JuliaLang / julia

The Julia Programming Language
https://julialang.org/
MIT License
45.31k stars 5.45k forks source link

WIP: Extending `@simd` to support lexical forward dependences #8072

Closed ArchRobison closed 9 years ago

ArchRobison commented 10 years ago

@simd currently supports only loops with completely independent iterations. However, in classic vectorization, loops with "forward lexical dependencies" that are vectorizable. I'd like to extend @simd to cover such cases. (I'm currently engaged with the LLVM community on the necessary extension to LLVM.) Doing so requires some care in retaining lexical ordering information for memory accesses.

Question: when we generated LLVM IR from a Julia loop, do we generate it in lexical order, or can some early transformation reorder memory access that might have a dependence?

Motivation for Allowing Forward Lexical Dependencies

Rest of this note is motivation for postscript on why supporting lexical dependencies is useful. Without them, some problems require twice as many passes over data, or twice as much space. For example, consider following FDTD kernel:

function sweep( irange, jrange, U, Vx, Vy, A, B )
    for j in jrange
        for i in irange
            @inbounds begin
                u = U[i,j]
                Vx[i,j] += (A[i,j+1]+A[i,j])*(U[i,j+1]-u)
                Vy[i,j] += (A[i+1,j]+A[i,j])*(U[i+1,j]-u)
                U [i,j] = u + B[i,j]*((Vx[i,j]-Vx[i,j-1]) + (Vy[i,j]-Vy[i-1,j]))
            end
        end
    end
end

It is vectorizable even though the iterations are not completely independent, because the loop-carried dependencies are "forward lexical dependencies" that are preserved by vectorization. Informally, the key is guaranteeing that if lexical access X precedes lexical access Y in the loop body, then for two iterations m and n with m<n, Xm precedes Yn in the execution. In the example, that guarantee is necessary to ensure that each element of Vx is written before it is read, and that each element of U is read before it is written.

With the current `@simd`` semantics, which requires completely independent loop iterations, the j loop has to be split into two loops, one to update Vx and Vy, the other to update U. Doing so tends to hurt performance since it requires two passes over the data. In some other examples, the two passes require creation of a separate temporary array.

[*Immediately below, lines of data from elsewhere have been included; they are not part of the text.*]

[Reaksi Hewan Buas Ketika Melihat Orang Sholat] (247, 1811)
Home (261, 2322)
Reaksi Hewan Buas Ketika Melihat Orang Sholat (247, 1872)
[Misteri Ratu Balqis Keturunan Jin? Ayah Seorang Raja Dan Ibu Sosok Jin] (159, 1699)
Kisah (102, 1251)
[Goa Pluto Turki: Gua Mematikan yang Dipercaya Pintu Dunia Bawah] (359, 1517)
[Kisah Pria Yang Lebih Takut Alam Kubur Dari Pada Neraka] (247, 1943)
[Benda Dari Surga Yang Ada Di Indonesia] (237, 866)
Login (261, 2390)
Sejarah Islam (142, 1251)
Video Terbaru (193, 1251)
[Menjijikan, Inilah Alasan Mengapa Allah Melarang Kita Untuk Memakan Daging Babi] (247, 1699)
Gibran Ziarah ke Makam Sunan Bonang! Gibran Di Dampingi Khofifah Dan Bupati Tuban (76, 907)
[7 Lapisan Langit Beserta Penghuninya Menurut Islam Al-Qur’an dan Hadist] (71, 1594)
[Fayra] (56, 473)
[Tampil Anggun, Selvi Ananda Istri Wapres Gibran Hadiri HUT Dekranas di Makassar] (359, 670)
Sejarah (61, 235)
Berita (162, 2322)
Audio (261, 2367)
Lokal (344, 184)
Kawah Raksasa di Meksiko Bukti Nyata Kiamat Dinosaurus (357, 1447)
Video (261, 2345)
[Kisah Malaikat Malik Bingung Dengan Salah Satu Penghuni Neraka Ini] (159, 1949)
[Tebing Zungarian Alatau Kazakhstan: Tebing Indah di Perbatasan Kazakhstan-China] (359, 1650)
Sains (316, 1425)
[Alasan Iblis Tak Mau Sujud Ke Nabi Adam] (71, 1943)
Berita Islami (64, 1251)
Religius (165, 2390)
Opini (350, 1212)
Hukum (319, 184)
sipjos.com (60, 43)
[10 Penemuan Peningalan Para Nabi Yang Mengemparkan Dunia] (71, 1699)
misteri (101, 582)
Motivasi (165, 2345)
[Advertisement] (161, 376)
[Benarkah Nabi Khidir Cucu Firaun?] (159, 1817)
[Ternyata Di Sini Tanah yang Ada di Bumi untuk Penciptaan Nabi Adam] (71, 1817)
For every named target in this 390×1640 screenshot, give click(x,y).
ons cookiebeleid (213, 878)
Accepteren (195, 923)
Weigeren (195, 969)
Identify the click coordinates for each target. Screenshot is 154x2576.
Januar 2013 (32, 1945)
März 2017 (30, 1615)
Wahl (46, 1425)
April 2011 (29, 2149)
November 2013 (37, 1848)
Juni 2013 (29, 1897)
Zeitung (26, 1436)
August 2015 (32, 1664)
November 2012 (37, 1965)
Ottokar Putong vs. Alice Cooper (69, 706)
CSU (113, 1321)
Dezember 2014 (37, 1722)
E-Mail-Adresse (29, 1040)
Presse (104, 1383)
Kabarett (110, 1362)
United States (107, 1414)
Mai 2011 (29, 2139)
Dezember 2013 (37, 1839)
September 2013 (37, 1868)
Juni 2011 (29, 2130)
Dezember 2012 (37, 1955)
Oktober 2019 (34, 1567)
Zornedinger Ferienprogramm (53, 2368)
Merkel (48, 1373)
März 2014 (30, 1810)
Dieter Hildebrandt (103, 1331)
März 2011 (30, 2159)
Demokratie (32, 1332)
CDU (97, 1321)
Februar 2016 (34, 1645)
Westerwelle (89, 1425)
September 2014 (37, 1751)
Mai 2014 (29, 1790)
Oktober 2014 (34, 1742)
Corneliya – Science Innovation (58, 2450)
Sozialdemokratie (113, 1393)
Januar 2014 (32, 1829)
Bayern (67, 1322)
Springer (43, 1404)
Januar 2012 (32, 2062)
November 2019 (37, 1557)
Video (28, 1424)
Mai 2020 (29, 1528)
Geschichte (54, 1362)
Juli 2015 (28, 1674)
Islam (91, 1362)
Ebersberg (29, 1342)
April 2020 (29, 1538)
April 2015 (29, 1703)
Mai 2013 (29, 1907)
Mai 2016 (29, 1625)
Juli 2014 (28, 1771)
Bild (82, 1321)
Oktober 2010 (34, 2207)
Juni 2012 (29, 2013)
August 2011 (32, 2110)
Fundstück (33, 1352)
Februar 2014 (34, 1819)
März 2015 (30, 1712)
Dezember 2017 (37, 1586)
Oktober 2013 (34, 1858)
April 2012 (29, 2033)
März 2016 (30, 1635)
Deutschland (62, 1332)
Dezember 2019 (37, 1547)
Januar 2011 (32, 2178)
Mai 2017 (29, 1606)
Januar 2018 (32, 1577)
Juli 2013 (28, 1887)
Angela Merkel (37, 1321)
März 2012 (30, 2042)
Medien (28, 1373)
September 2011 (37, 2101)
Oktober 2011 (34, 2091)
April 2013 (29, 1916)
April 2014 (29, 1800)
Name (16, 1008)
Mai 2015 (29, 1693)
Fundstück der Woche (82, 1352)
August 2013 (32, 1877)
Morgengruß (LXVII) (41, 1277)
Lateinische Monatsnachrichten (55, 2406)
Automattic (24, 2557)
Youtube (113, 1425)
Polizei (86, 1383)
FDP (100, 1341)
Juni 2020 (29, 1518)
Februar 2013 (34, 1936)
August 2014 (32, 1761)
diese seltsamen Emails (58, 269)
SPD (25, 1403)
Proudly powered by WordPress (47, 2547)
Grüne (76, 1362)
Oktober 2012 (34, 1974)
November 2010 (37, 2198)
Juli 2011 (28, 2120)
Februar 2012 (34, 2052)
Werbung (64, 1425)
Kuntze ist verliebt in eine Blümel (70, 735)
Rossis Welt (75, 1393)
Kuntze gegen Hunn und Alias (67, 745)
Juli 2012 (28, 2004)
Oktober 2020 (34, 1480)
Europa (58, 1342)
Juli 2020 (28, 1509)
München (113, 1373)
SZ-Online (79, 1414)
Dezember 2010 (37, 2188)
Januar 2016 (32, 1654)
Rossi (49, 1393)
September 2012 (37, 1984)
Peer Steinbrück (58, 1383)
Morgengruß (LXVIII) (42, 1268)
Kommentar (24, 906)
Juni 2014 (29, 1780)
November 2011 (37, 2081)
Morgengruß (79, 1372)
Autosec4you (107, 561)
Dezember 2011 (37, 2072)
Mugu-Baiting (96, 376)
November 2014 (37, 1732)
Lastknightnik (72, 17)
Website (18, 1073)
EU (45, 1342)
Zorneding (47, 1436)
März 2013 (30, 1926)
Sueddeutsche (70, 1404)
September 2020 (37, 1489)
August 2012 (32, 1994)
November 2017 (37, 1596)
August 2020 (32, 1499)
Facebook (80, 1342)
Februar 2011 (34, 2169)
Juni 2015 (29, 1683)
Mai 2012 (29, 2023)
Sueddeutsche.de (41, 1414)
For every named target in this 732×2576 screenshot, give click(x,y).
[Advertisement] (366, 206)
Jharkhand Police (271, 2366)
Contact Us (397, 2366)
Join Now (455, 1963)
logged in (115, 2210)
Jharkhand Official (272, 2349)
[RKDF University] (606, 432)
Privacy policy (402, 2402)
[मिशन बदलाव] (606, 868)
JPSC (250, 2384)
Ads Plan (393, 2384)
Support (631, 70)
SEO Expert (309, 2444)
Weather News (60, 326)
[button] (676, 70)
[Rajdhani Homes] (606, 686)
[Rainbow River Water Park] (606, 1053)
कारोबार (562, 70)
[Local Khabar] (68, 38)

ArchRobison commented 9 years ago

["Ordering point" part updated 2014-Oct-22, influenced by this C++ paper]

After some experimentation with LLVM, discussion on the LLVM mailing list, and discussion with Intel vectorization experts, I've decided to drop this experiment, for several reasons:

That said, if someone takes up the issue in the future, here's my recommended roadmap: Add an explicit "ordering point" notation that can be used with @simd loops. The semantics of the ordering point is that an iteration does not leave the ordering point until all prior iterations reach it. The ordering point is a fiction within the compiler and has no run-time cost. Teach the tool chain to not move memory accesses over such points; i.e. the point quacks like a "signal fence".

The point notation would make it obvious to code readers (human and silicon) that there is special behavior that needs to be preserved. For example, in the seismic kernel, the point could be put before the expression that updates U, to make clear there is some kind of dependence on the preceding assignments that needs to be preserved.